Co-owner Nicky Wood added: “There’s already a big difference out there today. In my opinion the factory needs to shut.”
Paul Adcock, owner of electrical shop, Adcocks, called on customers to show support for struggling independent businesses - despite the sudden outbreak on their doorstep.
“I just hope people don’t put an exclusion zone on Watton now,” said Mr Adcock. “We have to treat the virus with respect but, at the same time, life goes on.
“Hopefully those who are told to self-isolate do so to prevent any further problems in the town.”
Cranswick Foods’ dramatic rise in cases sees it become the third Norfolk meat factory to experience a major outbreak during the pandemic.
In August, the first of 130 employees at Banham Poultry in Attleborough registered a positive test for coronavirus, leading to the factory being shut down.
And throughout October, the presence of Covid-19 at Bernard Matthews’ Great Witchingham premises has steadily grown, reaching 75 positive tests on October 21.
Cranswick itself has meanwhile closed its pork processing plant in Ballymena, Northern Ireland, after 35 workers contracted the virus.
In Watton, while hundreds more workers were tested, a mobile testing unit run by the Department of Health and Social Care was set up in the town.
After residents with symptoms were urged to get tested, initially the unit did not turn up on time - but a spokesman for Norfolk County Council said those who missed out were being contacted to rearrange their appointments.
As she walked along the quiet high street on Tuesday, Carol Shipp admitted she had felt “nervous” about leaving her house to go grocery shopping.
The 75-year-old added: “I don’t really come out much at all but today I had to. I just feel very sorry for the people at the factory because the impact could ultimately be terrible.
“The past few months have been really worrying and frightening, but I’ve been lucky because my family have been helping me a lot.
“People now just need to do what they’re told and isolate, or we will never get rid of this virus.”
Fellow shopper Jean, who chose not to give her surname, said the situation had left her feeling “very worried” and “anxious”.
“It’s only natural because this has gone on for so long,” said Jean, who is in her 80s. “People have got to be so cautious, otherwise we are never going to get anywhere.
“I think smaller lockdown measures are helpful, but the balance has got to be right between businesses and people’s health.”

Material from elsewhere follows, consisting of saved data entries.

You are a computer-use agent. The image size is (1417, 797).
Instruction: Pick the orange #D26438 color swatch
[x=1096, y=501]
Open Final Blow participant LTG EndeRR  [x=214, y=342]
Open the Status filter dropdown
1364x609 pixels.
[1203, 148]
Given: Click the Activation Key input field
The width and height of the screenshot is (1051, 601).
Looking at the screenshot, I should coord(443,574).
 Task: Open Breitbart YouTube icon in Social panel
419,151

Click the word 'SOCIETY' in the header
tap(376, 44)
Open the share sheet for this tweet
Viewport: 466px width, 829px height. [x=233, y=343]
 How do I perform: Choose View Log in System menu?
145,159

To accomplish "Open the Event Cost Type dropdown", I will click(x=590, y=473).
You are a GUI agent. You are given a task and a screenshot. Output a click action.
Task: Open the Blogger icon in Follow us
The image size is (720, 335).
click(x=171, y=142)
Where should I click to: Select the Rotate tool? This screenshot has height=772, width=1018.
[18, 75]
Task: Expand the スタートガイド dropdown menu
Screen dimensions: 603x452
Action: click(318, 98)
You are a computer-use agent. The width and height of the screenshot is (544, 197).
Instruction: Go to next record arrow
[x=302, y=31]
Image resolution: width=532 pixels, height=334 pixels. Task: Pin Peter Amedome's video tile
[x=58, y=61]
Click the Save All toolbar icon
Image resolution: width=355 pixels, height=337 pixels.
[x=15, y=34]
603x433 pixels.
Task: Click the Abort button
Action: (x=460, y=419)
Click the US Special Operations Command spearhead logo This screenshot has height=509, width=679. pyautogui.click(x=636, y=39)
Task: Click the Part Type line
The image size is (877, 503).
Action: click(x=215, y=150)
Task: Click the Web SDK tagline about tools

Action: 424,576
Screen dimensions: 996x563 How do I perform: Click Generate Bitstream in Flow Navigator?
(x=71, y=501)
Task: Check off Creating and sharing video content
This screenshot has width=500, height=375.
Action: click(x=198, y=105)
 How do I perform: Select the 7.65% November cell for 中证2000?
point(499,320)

On the contrary to dozens of other businesses, trade at Watton Traditional Butchers has been booming as shoppers divert their attention away from supermarkets.
But owner Michael Brooks, 65, said he had noticed an instant decline on Tuesday.
“For nine or 10 years Tuesday has been the quietest day, but today is extraordinarily quiet,” he added.
“There’s nobody out on the streets. The majority of my customers are between 60 and 80 years old, and they are going to the first people with concerns on their mind.”
Kirsty Smith, manager at nearby Dutch Flower Parade, said the most important thing was for people to adhere to guidelines.
“It’s a bit worrying, but we are doing everything we can to protect ourselves and everybody who comes in, so hopefully we’ll be okay.
“If people don’t abide by the rules, we are going to have restrictions put in place that we don’t want.”
On Tuesday afternoon, Cranswick said it was awaiting guidance in relation to its site plan following a meeting of health officials.